Song by Robert Earl Keen

from the album Gringo Honeymoon
- Released: 1994
- Recorded: 1994
- Genre: Holiday song, alternative country
- Songwriter: Robert Earl Keen

= Merry Christmas from the Family =

'"Merry Christmas from the Family" is a holiday song written by alternative country artist Robert Earl Keen. The song was first recorded for Keen's 1994 album, Gringo Honeymoon. A live version also appears on his 1996, No. 2 Live Dinner. The popularity of the song led Keen to write a sequel song, "Happy Holidays Y'all", for his 1998 album Walking Distance, and to publish a book, Merry Christmas from the Family, in 2001. The original song, the book, and the sequel all center around the same cast of characters in Keen's humorous vision of a Texas style Christmas.

== The song ==
Growing up in Houston, Texas, Robert Earl Keen didn't often see snow at Christmas time. He says "I didn't even know what a chestnut looked like until I was 30 years old and saw it in a picture book… It was a different kind of Christmas. Every Christmas song I had ever heard didn't have a lot to do with growing up in Houston where it was most likely 85 degrees and 95 percent humidity."

"Merry Christmas from the Family" describes the Christmas gathering of a fairly dysfunctional Texas family whose merrymaking—that includes drinking alcohol, carving a turkey, watching a televised ball game and smoking cigarettes—seems to be punctuated with Christmas music and the need to run to convenience stores for additional supplies such as fake snow and more cigarettes. Various family members and events are described throughout the verses. Nobody is sure how to react to a younger sister bringing her Mexican boyfriend to the party, but as soon as he sings "Feliz Navidad", he is welcomed into the fold. Brother Ken arrives with five children from two of his previous marriages. Ken's new wife, Kay, chain smokes and "talks all about AA". Extended family also appear. Fred and Rita, whose relationship to the narrator appears to have been forgotten, arrive from Harlingen in a motor home, which when plugged in, overloads the electrical system and knocks out the family's Christmas lights. The family then waits on the front lawn and joins together in singing "Silent Night" when cousin David flips the breaker that brings the lights back on.

=== The "Linen Rule" ===
Keen calls the song the "Rocky Horror Picture Show of Christmas songs" saying that whether singing before a group of 1,000 or 6,000, the entire audience sings along, and in particular shouts out the line, "Mix Bloody Marys 'cause we all want one."
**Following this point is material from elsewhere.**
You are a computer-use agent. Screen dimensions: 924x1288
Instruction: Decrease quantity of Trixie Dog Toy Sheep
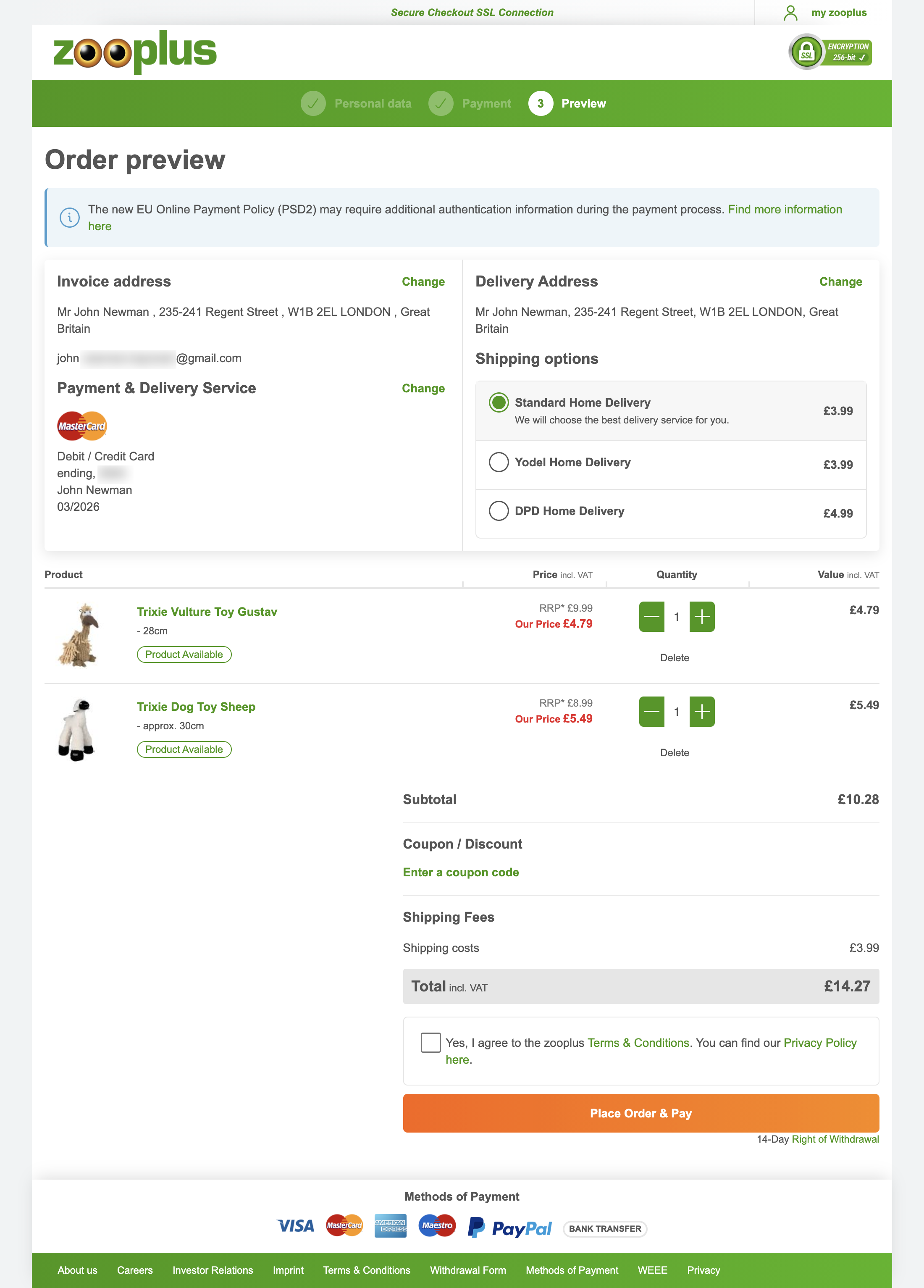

Due to the immense popularity of the song among Robert Earl Keen's fans, as well as its seasonal nature, he had to create restrictions limiting the time of year during which his band will play the song:

"Well, it's a real popular song with us, I have nine records out and this song just sort of cropped up and became a real favorite and we get requests for it all year round. So, I had to create this rule, I call it the 'Linen Rule', where we don't play the song as long as you can wear linen. So it saves it and makes it fresh for the holiday season. So we start playing it around Labor Day and we play it on through the holidays. It's the big number particularly in December that we close with." -Robert Earl Keen

=== Covers ===
Cover versions of the song have been performed and recorded by artists including Jill Sobule, Rosie O'Donnell with the Dixie Chicks, and Montgomery Gentry. Montgomery Gentry's version, the B-side of their 2000 single "All Night Long", peaked at No. 38 on Billboards 75 Hot Country Songs airplay list during its four-week chart run in December 2000 and early January 2001.

== Sequel ==
Keen's 1998 album, Walking Distance included a sequel, "Happy Holidays Y'all". Keen states, "I vowed when I really started writing songs that I'd never write a sequel. But I thought, well, you know, why not."

According to Keen, the second song fills in some of the gaps on the characters and brings them a little further along into their holiday celebration: "The song 'Merry Christmas from the Family' is set in the present tense. This song is set in the present tense, but little further in the future—say like after the party when everybody's packing up and leaving on the 26th of December."